» Task brief
Starting with the line that contains "Оплата (26, 2401)" and stopping after the line that contains "Pourquoi utiliser l'huile de citron ? (248, 1294)", copy the entries below exactly. Include nothing else.

» Task data
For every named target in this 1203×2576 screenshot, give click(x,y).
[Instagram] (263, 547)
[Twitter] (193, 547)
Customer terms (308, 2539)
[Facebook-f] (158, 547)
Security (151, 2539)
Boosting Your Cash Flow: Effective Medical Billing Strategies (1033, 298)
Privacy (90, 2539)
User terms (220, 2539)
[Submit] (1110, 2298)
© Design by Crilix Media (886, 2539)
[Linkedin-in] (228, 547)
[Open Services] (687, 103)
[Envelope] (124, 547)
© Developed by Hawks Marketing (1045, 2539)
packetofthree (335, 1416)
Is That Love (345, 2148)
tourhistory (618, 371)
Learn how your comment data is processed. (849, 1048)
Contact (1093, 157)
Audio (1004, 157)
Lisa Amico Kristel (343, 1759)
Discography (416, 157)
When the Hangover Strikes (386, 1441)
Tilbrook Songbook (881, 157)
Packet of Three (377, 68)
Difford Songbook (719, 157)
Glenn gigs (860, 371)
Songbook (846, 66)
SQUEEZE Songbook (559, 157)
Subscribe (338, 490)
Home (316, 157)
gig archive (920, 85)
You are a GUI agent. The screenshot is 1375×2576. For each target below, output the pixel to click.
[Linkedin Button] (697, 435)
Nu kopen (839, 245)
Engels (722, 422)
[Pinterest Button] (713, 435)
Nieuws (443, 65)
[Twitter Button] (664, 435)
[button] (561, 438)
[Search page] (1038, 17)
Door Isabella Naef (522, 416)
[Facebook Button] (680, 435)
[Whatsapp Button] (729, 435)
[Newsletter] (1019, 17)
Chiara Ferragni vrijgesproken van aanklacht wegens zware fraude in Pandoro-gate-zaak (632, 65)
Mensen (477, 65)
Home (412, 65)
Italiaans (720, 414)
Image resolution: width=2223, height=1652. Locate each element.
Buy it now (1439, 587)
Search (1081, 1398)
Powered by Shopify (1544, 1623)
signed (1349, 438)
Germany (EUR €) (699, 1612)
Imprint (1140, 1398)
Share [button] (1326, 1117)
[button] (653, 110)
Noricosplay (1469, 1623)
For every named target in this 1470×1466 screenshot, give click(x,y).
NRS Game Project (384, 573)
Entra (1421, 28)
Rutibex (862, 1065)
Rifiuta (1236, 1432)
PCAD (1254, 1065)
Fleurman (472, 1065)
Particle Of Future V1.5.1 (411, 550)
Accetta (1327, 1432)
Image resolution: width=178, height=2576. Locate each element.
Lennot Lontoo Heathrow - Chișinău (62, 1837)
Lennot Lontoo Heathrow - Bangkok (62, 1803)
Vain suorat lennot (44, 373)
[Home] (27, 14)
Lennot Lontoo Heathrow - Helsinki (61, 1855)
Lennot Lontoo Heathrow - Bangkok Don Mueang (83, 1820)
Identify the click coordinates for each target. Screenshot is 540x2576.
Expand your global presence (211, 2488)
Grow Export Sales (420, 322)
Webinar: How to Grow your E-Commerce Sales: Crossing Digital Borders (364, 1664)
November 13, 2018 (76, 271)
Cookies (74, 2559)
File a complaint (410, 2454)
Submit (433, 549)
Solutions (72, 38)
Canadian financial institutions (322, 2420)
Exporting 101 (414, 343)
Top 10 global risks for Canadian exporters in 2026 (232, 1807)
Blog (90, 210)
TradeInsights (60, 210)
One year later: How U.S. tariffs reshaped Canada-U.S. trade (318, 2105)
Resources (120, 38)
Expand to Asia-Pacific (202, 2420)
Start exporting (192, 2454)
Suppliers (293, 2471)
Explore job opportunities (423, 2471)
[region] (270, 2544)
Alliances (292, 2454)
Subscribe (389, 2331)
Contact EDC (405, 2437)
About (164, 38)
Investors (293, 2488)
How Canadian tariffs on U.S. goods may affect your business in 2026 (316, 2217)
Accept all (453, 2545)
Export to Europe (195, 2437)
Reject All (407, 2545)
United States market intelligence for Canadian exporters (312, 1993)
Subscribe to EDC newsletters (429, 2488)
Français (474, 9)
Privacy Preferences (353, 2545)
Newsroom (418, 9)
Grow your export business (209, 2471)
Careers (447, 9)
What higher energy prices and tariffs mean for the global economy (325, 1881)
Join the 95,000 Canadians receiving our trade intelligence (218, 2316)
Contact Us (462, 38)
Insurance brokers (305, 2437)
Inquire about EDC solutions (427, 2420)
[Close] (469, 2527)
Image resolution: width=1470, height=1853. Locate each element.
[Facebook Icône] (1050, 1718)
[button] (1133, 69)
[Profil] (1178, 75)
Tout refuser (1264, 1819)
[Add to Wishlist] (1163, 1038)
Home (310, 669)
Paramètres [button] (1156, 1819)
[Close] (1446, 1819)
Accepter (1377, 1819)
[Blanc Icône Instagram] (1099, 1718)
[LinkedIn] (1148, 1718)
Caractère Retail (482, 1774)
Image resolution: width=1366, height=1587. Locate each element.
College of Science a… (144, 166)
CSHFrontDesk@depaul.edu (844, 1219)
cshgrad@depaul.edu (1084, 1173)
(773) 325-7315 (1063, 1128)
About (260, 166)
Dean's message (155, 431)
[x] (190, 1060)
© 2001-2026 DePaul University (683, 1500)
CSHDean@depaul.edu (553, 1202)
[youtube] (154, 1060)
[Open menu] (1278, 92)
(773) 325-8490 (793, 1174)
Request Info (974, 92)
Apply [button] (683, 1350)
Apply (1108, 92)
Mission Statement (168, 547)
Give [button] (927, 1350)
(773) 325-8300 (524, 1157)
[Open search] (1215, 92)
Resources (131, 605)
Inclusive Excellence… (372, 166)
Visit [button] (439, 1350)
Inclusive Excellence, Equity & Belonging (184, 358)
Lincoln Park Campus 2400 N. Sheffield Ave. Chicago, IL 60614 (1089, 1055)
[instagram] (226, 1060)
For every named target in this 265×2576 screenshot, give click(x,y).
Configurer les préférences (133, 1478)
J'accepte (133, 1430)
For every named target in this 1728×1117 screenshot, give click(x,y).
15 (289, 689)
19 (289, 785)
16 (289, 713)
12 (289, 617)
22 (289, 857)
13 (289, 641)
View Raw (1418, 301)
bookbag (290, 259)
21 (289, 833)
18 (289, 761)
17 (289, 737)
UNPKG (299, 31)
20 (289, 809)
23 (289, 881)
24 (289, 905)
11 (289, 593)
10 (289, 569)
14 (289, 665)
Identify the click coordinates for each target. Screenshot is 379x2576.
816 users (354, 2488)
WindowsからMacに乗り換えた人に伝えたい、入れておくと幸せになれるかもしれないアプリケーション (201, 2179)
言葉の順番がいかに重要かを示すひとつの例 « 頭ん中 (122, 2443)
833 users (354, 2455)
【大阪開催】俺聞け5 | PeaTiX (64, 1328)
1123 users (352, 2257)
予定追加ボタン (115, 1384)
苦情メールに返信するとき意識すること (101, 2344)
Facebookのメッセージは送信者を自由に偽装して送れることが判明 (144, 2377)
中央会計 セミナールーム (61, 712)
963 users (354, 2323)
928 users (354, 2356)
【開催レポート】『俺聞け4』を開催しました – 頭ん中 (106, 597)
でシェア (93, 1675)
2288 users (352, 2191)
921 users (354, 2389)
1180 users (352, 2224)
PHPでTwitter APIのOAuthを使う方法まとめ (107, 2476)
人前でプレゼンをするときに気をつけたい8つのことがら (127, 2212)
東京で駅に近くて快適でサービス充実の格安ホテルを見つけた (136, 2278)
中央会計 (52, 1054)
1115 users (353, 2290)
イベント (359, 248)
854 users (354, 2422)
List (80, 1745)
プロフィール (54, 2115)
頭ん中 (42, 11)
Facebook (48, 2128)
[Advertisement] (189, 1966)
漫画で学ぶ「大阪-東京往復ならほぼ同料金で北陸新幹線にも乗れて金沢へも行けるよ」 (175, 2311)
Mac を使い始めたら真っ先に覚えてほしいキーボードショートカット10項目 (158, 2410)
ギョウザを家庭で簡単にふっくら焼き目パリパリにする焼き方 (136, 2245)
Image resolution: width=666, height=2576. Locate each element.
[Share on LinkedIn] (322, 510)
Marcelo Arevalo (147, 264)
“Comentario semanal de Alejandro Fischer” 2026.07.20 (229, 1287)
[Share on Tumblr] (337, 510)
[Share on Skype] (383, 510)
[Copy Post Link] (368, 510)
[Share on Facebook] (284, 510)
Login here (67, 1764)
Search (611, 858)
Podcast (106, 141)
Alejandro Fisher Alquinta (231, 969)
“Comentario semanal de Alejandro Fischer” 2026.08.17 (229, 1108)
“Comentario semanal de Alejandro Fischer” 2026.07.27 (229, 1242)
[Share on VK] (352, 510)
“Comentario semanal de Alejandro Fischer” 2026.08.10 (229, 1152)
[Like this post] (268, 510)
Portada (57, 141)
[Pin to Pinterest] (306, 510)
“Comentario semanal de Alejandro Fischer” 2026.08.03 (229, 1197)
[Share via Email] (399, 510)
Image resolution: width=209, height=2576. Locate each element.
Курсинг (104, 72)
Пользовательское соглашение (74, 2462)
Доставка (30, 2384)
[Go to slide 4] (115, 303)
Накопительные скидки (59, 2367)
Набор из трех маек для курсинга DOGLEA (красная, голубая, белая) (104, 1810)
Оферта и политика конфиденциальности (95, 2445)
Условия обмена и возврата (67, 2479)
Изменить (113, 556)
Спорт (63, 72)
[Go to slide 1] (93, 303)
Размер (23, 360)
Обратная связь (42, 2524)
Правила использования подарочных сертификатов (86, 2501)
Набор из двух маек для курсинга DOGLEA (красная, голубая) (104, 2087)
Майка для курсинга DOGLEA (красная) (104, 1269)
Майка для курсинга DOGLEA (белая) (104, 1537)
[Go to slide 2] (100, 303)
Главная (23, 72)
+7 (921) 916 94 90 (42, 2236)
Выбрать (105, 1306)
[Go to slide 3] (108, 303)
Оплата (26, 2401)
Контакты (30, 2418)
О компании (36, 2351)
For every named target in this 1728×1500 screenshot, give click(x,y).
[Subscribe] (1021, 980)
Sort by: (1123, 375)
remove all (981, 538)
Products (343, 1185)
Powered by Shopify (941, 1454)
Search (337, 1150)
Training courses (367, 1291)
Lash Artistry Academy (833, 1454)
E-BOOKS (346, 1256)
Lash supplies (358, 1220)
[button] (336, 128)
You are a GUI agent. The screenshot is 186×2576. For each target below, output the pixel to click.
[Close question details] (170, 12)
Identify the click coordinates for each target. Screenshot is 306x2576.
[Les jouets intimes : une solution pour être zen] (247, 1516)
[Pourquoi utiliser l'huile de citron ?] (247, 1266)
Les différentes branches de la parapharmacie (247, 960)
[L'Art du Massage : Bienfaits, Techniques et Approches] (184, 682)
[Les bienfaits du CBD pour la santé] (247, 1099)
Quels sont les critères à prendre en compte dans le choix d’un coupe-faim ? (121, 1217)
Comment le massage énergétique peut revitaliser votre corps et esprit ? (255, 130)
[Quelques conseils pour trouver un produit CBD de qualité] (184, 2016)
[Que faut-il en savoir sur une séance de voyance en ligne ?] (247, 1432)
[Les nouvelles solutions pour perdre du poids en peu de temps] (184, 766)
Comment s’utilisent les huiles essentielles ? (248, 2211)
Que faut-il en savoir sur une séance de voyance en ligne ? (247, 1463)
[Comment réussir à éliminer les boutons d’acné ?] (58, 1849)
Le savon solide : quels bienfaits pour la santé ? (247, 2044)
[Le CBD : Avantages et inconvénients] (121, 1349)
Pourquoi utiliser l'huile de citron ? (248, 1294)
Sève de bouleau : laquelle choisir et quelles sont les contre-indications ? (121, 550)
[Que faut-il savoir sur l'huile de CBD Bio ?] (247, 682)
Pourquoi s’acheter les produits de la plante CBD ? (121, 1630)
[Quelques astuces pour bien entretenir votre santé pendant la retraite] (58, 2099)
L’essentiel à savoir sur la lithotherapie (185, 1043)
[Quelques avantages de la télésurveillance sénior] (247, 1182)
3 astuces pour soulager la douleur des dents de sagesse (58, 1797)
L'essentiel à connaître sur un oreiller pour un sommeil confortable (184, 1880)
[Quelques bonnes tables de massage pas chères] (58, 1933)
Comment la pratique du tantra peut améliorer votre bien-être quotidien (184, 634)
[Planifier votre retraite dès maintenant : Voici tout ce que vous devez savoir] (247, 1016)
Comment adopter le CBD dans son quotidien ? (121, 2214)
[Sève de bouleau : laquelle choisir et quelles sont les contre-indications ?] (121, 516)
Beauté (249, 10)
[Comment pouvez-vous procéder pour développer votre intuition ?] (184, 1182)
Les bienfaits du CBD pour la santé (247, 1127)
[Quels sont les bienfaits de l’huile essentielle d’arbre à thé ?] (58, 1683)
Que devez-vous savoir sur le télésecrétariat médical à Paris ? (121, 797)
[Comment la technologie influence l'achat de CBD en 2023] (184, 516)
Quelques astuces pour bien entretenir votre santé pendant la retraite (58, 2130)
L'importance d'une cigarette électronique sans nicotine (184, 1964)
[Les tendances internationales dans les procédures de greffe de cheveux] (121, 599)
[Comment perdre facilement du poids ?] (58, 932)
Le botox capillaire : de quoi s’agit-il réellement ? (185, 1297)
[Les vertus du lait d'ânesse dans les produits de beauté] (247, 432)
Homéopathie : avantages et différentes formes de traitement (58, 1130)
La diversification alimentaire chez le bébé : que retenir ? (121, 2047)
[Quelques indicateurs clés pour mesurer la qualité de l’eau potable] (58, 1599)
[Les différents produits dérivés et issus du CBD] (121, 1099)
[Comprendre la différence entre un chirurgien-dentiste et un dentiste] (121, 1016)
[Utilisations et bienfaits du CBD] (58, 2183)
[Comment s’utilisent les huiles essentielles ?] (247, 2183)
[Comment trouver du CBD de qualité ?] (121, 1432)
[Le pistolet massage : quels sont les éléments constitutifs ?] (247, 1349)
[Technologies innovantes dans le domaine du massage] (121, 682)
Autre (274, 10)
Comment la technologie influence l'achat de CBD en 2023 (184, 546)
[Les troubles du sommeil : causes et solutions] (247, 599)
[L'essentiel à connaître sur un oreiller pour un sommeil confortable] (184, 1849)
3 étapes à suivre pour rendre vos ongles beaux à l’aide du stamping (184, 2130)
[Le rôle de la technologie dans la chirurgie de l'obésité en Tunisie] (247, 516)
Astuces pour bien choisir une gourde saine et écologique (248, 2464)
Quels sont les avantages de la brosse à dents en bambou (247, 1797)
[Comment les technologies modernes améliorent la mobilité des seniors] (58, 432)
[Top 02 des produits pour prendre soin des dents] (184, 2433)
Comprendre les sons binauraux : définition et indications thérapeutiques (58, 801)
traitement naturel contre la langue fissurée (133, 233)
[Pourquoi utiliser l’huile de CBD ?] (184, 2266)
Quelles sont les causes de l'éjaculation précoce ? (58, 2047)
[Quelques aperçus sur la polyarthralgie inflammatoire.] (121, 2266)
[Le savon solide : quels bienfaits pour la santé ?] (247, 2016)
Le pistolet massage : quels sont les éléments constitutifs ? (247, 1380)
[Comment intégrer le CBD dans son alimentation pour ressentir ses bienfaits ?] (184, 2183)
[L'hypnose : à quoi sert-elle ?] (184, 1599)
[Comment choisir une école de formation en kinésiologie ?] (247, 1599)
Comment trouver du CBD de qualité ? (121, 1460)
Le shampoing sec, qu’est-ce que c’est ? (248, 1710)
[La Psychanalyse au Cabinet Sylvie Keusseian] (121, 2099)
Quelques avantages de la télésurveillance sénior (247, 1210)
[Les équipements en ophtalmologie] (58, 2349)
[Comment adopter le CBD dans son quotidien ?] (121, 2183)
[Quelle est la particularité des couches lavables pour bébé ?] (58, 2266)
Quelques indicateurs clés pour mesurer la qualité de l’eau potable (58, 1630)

» Written response
Оплата (26, 2401)
Контакты (30, 2418)
О компании (36, 2351)
For every named target in this 1728×1500 screenshot, give click(x,y).
[Subscribe] (1021, 980)
Sort by: (1123, 375)
remove all (981, 538)
Products (343, 1185)
Powered by Shopify (941, 1454)
Search (337, 1150)
Training courses (367, 1291)
Lash Artistry Academy (833, 1454)
E-BOOKS (346, 1256)
Lash supplies (358, 1220)
[button] (336, 128)
You are a GUI agent. The screenshot is 186×2576. For each target below, output the pixel to click.
[Close question details] (170, 12)
Identify the click coordinates for each target. Screenshot is 306x2576.
[Les jouets intimes : une solution pour être zen] (247, 1516)
[Pourquoi utiliser l'huile de citron ?] (247, 1266)
Les différentes branches de la parapharmacie (247, 960)
[L'Art du Massage : Bienfaits, Techniques et Approches] (184, 682)
[Les bienfaits du CBD pour la santé] (247, 1099)
Quels sont les critères à prendre en compte dans le choix d’un coupe-faim ? (121, 1217)
Comment le massage énergétique peut revitaliser votre corps et esprit ? (255, 130)
[Quelques conseils pour trouver un produit CBD de qualité] (184, 2016)
[Que faut-il en savoir sur une séance de voyance en ligne ?] (247, 1432)
[Les nouvelles solutions pour perdre du poids en peu de temps] (184, 766)
Comment s’utilisent les huiles essentielles ? (248, 2211)
Que faut-il en savoir sur une séance de voyance en ligne ? (247, 1463)
[Comment réussir à éliminer les boutons d’acné ?] (58, 1849)
Le savon solide : quels bienfaits pour la santé ? (247, 2044)
[Le CBD : Avantages et inconvénients] (121, 1349)
Pourquoi utiliser l'huile de citron ? (248, 1294)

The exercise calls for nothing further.